On Mon, 3 Apr 2006, Peter S. Mazinger wrote:

> Hello!
> 
> Please stop this thread. At the time I disabled my commit account to svn I 
> have sent an email to Erik, he will decide accordingly to 
> his/uClibc/community needs, if he enables it back or not (I proposed to 
> support uClibc, especially the changes introduced by me until at least 
> .29 comes out).
> 
> If his decision is to stop committing, then I will post my full diff of 
> my local changes to the ml and you are free to apply them or not.
> 
> Thanks, Peter

It's time to settle this after almost 2 months...

The only offer I have gotten (I have never gotten an email answer, it 
was only because I insisted on IRC) is to ask for approval for any commit 
I would want to do (sending the patch to ml and wait - probably waiting 
for months if at all getting an answer from the "official" developers)

I have decided not to go that path, I am not willing to wait for such 
approval (for months, as my emails weren't answered at all until now), 
any commit to svn can be undone, each developer gets a copy of it, so he 
can decide if he likes or not and it can be discussed, argued and svn is 
a development tree (in my view) not targetting any stability to users, if 
you "risk" to use it, then you have to live with failures, report them, 
provide patches and/or wait for solution.

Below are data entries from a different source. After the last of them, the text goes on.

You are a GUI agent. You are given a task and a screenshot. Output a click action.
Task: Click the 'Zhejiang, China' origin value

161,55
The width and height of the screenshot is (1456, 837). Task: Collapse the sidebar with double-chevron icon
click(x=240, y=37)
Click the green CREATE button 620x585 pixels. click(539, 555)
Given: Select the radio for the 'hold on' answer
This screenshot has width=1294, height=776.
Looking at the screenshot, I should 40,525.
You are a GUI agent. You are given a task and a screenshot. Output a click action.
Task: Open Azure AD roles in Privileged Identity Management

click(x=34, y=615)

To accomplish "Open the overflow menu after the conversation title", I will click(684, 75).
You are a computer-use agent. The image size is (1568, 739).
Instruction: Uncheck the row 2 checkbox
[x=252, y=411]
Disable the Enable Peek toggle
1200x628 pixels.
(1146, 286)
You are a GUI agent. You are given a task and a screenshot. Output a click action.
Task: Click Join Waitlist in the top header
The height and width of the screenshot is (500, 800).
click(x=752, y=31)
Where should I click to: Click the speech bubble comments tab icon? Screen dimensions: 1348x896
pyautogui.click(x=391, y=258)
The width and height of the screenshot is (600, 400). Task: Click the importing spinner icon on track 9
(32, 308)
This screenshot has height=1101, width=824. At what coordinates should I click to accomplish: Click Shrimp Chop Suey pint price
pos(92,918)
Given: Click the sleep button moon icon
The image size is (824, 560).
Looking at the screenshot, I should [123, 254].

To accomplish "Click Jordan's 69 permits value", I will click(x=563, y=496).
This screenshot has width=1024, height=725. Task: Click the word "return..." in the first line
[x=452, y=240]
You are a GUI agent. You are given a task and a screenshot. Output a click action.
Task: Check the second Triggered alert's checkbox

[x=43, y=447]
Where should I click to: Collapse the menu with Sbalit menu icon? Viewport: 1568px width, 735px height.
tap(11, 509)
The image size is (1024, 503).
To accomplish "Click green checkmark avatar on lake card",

I will provide a "working in progress, working for me on x86/ppc/arm 
little endian" patch against .28 to bugzilla (if bugzilla will accept 
such a large one, else I will send it to Erik and he should get it 
"published") that solves all the  uClibc internal problems I have came 
upon in the meantime, additionally it provides SuSv3 replacements for 
fnmatch/glob/regex (even getopt, although I know mjn3 won't like that), 
old linuxthreads updated to pass all the linuxthreads tests from glibc - 
additionally some of nptl - targetting the switch to NPTL as well), 
cancellation support being added to many functions required by SuSv3, all 
include/{,sys,bits} headers being synced with glibc and all functions not 
provided being disabled (TODO: first item), full SuSv3 math support (even 
long double implemented as wrapper as the float one), fenv related stuff 
for x86, option to disable old/deprecated features or non-SuSv3 features, 
the possibility to disable/enable hiding of symbols, disable use of the 
hidden_proto/_def/_weak options or build all libs w/ -Bsymbolic without 
any duplication - being the smallest possible - (handicap being that 
userspace apps won't be allowed to redefine any internal functions) ...

Maybe I have left some out of the enumeration, I have short-time-memory 
about what I have changed in almost 2 months since I have asked to 
reenable my account at least until .29 ...

After this I will start an own "uClibc-anyname" -I need a good name for it 
- (one of the first targets being to get rid of the duplication related to 
LFS/non-LFS versions of the functions, another one being to move 
non-SuSv3 functions into a separate "libcompat" library, currently 
working on the last release of linuxthreads getting to run w/ uClibc and 
getting ld-uClibc.so being smaller/faster).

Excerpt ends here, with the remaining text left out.